Я попытаюсь проиллюстрировать это примером Украины, которой суждено было сыграть одну из главных, если не главную роль, как в тех событиях, которым посвящена книга, так и во всех происходивших впоследствии, вплоть до самого трагического из них – так называемой «специальной военной операции». Вряд ли кто-то будет спорить с тем, что от того, как складывались отношения РСФСР и УССР, а затем Российской Федерации и Украины, без преувеличения зависела и судьба Союза, и судьба того, что довольно долго обозначали не вполне адекватным, на мой взгляд, термином «постсоветское пространство».

Я убежден в том, что главной причиной того, как они складывались (точнее, как они не складывались), было то, что Б. Ельцин и российская политическая элита не приняли результат и их собственных усилий – образования на месте Союза ССР 15 новых независимых государств. Во всяком случае, новую Россию они таковым считать отказались. Этому во многом способствовал хаос в российской и украинской исторической науке. Историки в обеих странах предлагали и предлагают разные концепции общей на протяжении нескольких столетий политической истории. Но даже ими политики мало интересуются или, в лучшем случае, выбирают, как в меню, из предлагаемых концепций ту, которая им больше нравится или отвечает их личным целям. Как следствие, мы получили блуждание в исторических потемках, что, на мой взгляд, и стало одной из главных причин несостоявшейся трансформации обеих стран.

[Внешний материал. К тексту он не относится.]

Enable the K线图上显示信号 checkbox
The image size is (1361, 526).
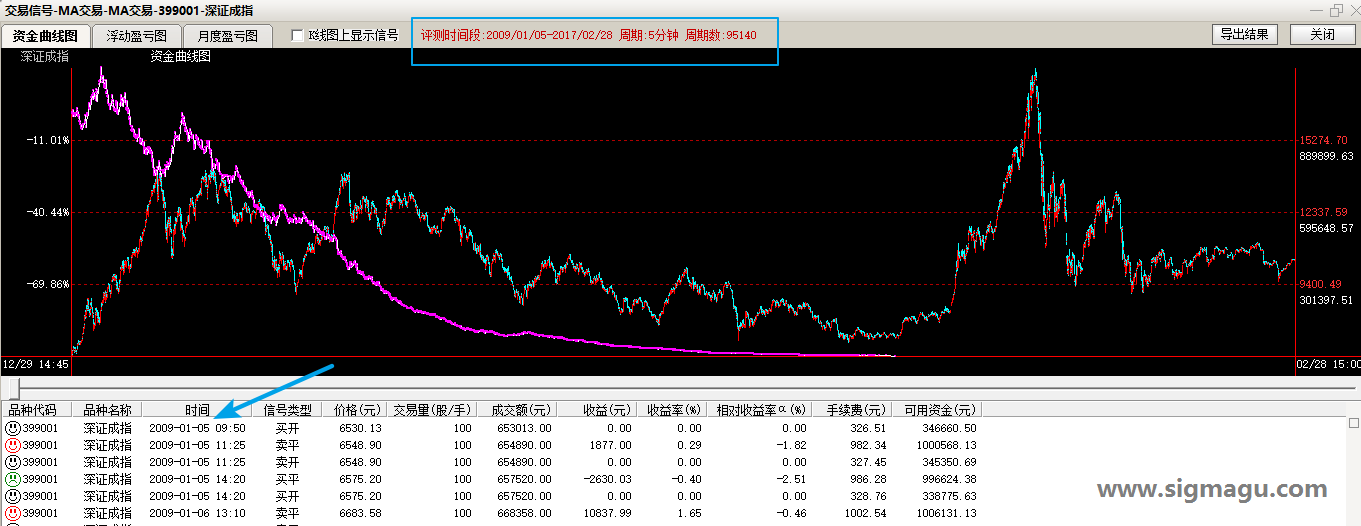[297, 35]
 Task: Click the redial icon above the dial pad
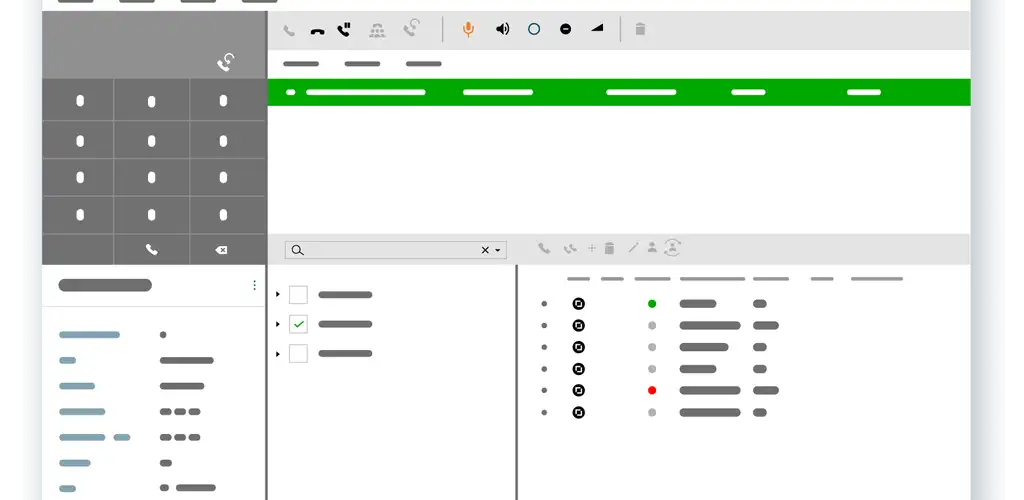coord(226,63)
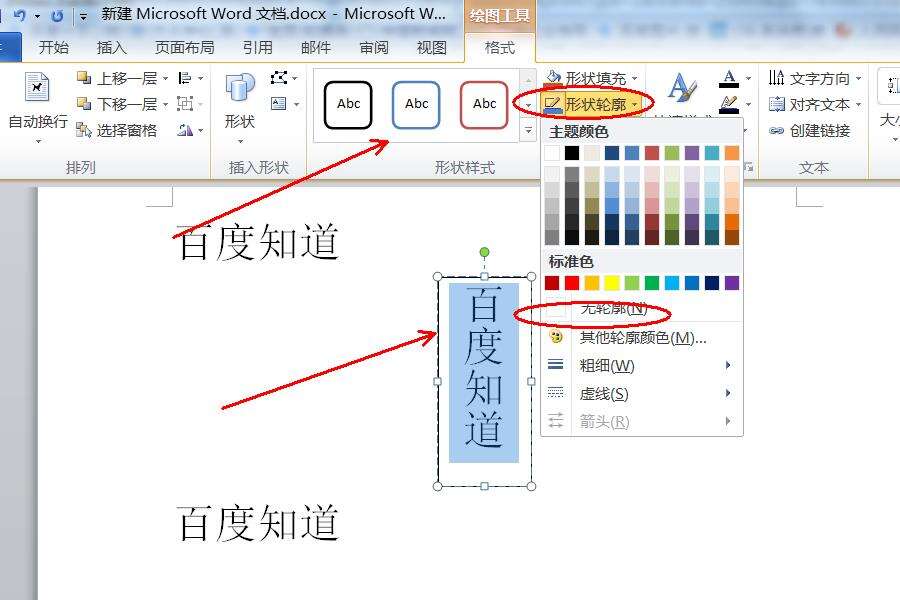This screenshot has width=900, height=600.
Task: Select the first Abc shape style thumbnail
Action: click(348, 103)
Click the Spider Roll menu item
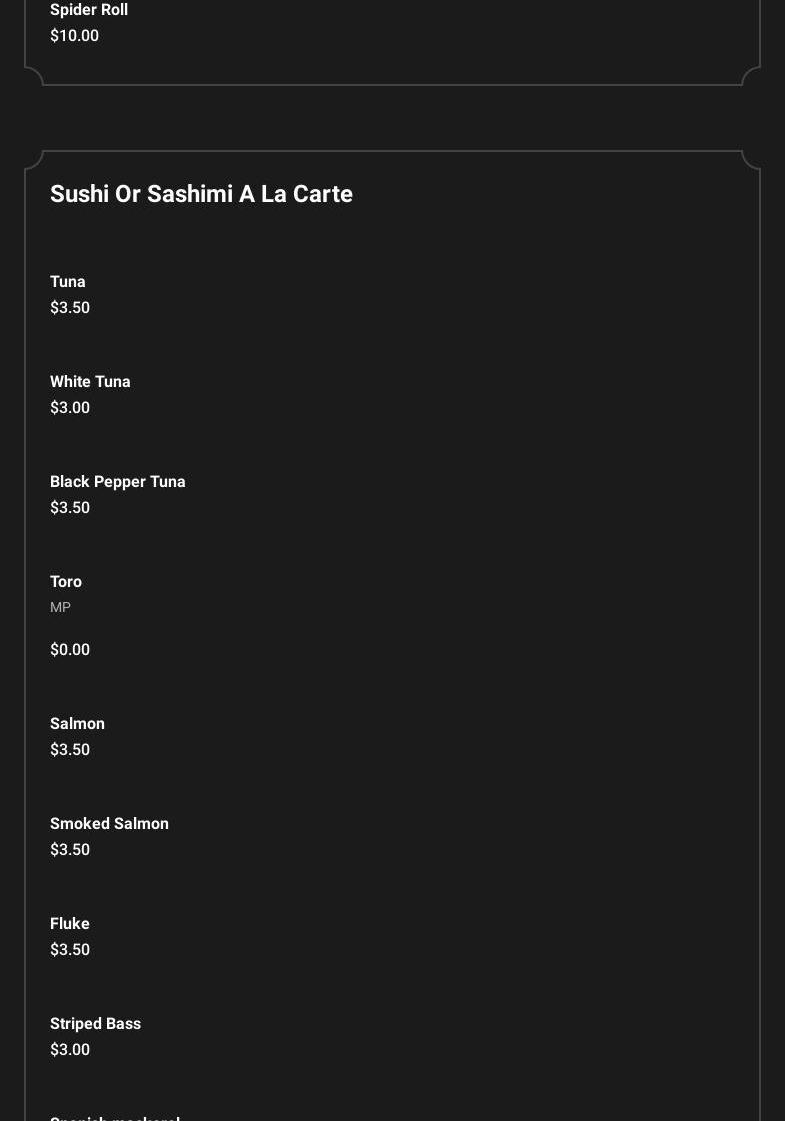 click(x=89, y=10)
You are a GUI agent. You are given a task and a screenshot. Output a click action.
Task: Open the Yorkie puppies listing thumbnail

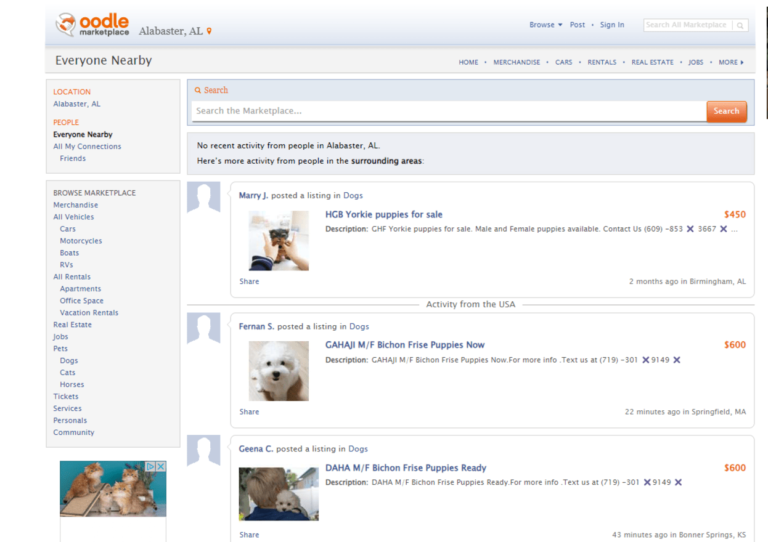tap(278, 241)
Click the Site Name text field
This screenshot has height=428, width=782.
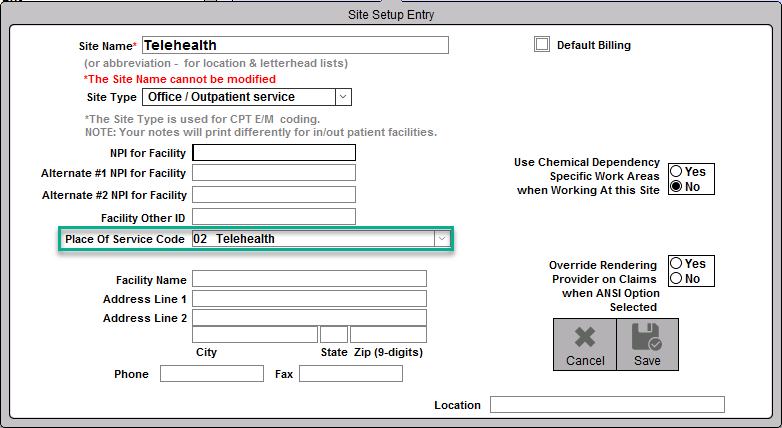point(295,45)
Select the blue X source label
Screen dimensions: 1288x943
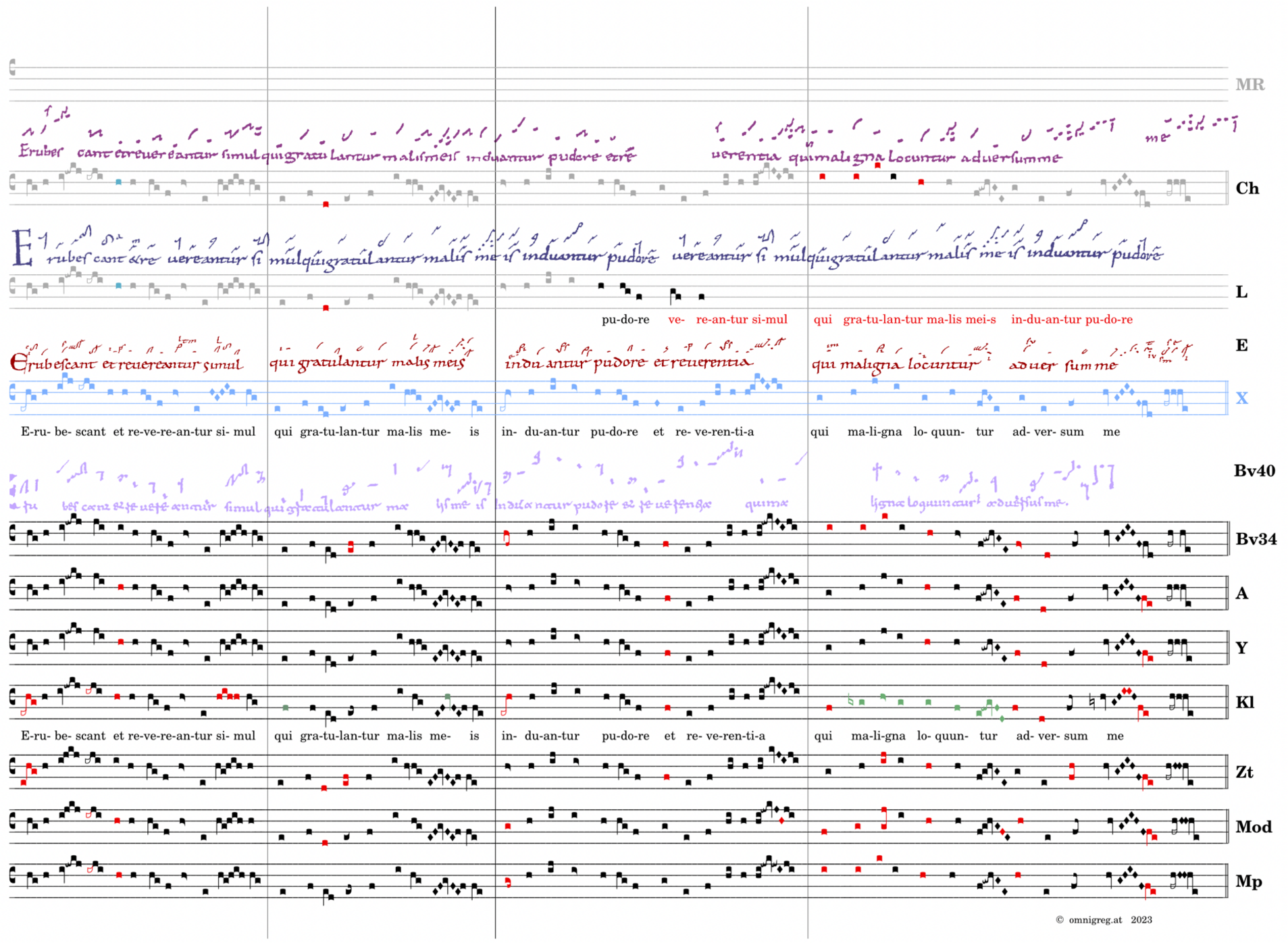point(1241,399)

Последним подтверждающим это предположение стало для меня то, что, расходясь практически по всем вопросам внутренней и внешней политики, нынешние государственные администрации России и Украины сошлись в реакции (точнее, в отсутствии таковой) на событие, несомненно, мирового значения – уход последнего из «великолепной семерки» мировой политики 80-х: М. Горбачев, Г. Коль, Ф. Миттеран, Я. Накасонэ, Ш. Перес, М. Тэтчер, Р. Рейган. Это, конечно, больше характеризует их, чем его, но встает вопрос: «Чем он так не удобен? Что они хотят забыть и заставить забыть других?»

Мне представляется, что внимательному читателю книга дает не только ответ на этот вопрос, но и указывает на выход. Он в политических тупиках там, где был вход.

* * *

«Когда в Минском заявлении говорится, что договорный процесс зашел в тупик, – пишет М. Горбачев, – я спрашиваю: кто в тупике?» Хороший вопрос, но правильнее было бы его сформулировать несколько иначе: «Кто и почему нас в этот тупик завел?»

Сегодня вряд ли кто-то будет оспаривать предупреждение, пронизывающее все помещенные в книгу материалы той поры. «Если разойдемся по национальным обособленным государствам, то даже в рамках Содружества процесс согласования и взаимодействия необычайно усложнится». Другое дело, что М. Горбачев, судя по всему, не до конца понимал или не хотел верить в то, что в решении таких вопросов можно вести себя так, как повели себя его оппоненты.

«То, что произошло на Госсовете 25 ноября, – пишет он, – оставил[о] у меня на душе тяжелый осадок. Мне показалось, что не зря Б. Н. Ельцин […] постоянно меня спрашивал: как Вы можете обеспечить участие Украины в Союзном договоре?» Действительно, не зря. Ставший известным позднее меморандум, подготовленный государственным секретарем РСФСР Г. Бурбулисом и представленный 24 сентября 1991 г. Б. Ельцину, не оставляет сомнений в том, что «украинский феномен», как его назвал М. Горбачев, украинским не был, он был элементом политической игры, которую вел Б. Ельцин и его окружение.

М. Горбачев полагал, что Украина присоединится к новому договору. Судя по всему, в это верил и Б. Ельцин. У обоих для этого были весомые основания. Во-первых, результаты мартовского референдума. Во-вторых, разговор М. Горбачева с Л. Кравчуком в середине июля 1991 г. после обеда в Форосе. Л. Кравчук, как свидетельствует и он сам, и его собеседник, не отказывался от участия Украины в обновлении союза, а, сославшись на решение украинского парламента, говорил, что не может участвовать в обсуждении проекта нового союзного договора до намеченного на декабрь референдума о независимости. Ну и, наконец, в-третьих, трудно было предположить, что кого-то в Украине привлекал реализованный позднее вариант, согласно которому все «ликвидные» экономические и политические активы Союза ССР оставались за Российской Федерацией, а Украина уходила из него суверенной «бесприданницей».